体を強張らせながら、隣に座るシャドウを小さく睨む。


――やっぱりろくでもないじゃん、この状況。


姫島アスミは、『一般的』な人生を自分が歩んでいるとは、一欠けらも思っていない。
生まれつき予知能力があるだけではなくて、ほぼ全身から氷と炎の2種類を出せる人間なんて、そういないだろう。

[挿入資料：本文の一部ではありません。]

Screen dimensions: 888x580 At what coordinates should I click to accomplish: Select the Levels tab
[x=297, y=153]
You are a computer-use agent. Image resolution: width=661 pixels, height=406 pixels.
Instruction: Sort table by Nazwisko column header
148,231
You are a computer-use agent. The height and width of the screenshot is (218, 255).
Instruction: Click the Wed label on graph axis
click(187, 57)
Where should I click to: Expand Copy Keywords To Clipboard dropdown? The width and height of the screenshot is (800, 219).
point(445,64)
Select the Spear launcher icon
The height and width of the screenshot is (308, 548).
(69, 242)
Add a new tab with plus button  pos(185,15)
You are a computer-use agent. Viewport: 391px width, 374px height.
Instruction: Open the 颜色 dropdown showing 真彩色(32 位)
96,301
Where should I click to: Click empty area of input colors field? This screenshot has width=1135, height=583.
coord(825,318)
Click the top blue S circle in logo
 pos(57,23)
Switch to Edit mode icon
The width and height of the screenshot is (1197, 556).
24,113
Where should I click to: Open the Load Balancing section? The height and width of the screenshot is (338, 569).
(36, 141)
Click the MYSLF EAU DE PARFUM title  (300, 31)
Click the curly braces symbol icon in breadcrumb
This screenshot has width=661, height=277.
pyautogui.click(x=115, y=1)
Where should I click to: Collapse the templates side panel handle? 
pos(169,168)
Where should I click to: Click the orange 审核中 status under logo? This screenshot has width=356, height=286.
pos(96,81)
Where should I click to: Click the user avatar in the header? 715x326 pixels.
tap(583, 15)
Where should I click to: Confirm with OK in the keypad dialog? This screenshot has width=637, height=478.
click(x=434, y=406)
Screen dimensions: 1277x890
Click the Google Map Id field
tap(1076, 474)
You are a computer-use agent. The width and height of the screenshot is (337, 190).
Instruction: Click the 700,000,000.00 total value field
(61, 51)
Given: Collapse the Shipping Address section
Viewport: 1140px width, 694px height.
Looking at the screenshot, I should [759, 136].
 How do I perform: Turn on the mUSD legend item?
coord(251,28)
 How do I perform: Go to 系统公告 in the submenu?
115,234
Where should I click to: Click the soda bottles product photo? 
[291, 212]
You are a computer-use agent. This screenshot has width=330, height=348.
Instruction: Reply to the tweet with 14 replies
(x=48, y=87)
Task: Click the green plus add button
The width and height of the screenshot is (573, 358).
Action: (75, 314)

そのためか、ある程度の『非日常』的な状況には慣れているはずだった。
だが、それでも今の状況を脳が処理しきれていないことを、意識の片隅で感じていた。


「それにしても、ひよりさんはとても素敵な女性ですね。柘榴さんみたいな妖怪にはもったいないですよ」
「ひよりを褒められるのは嬉しいけど、なんかむかつくな。――手ぇ出すなよ?」
「何言ってるんです、柘榴さん。私にはもう心に決めた女性がいるんです。そんな不純な事をするわけないじゃないですか。それに、ひよりさんは神気をまとっていますから、私が近づくと拒否反応が出ますし」


のらりくらりと饒舌に話し続けるシャドウに、アスミは恥ずかしさを隠しきれない。


――心に決めた女性って……。
――さらりと言ってくれるな、この吸血鬼。


「ご気分でも悪いのですか……?」


ふと不安そうな声をかけられ、ハッと顔を上げると、小さく首をかしげているひよりと目があった。


「あっ……い、いや……。大丈夫です……」
「そうですか。……もしかして、お菓子が口に合いませんでしたか? 今日は少し失敗してしまい……」


眉根を寄せているひよりの目は、アスミの前に置いてある和菓子に向けられる。


「そ、そんなことないですよ。凄く美味しいです。あんまり、和菓子とか食べないから、凄く新鮮だし……」
「ひよりの作ったもんは失敗しても美味いからな」
「それならいいんですけれど……」
「柘榴さん。それ、聞きようによってはものすごく失礼ですよ」
「うっせーな!」


チッと苛々とした舌打ちする柘榴だが、ひよりが「そう言ってくださり、嬉しいです」と唇を綻ばせると、同様に頬を緩めた。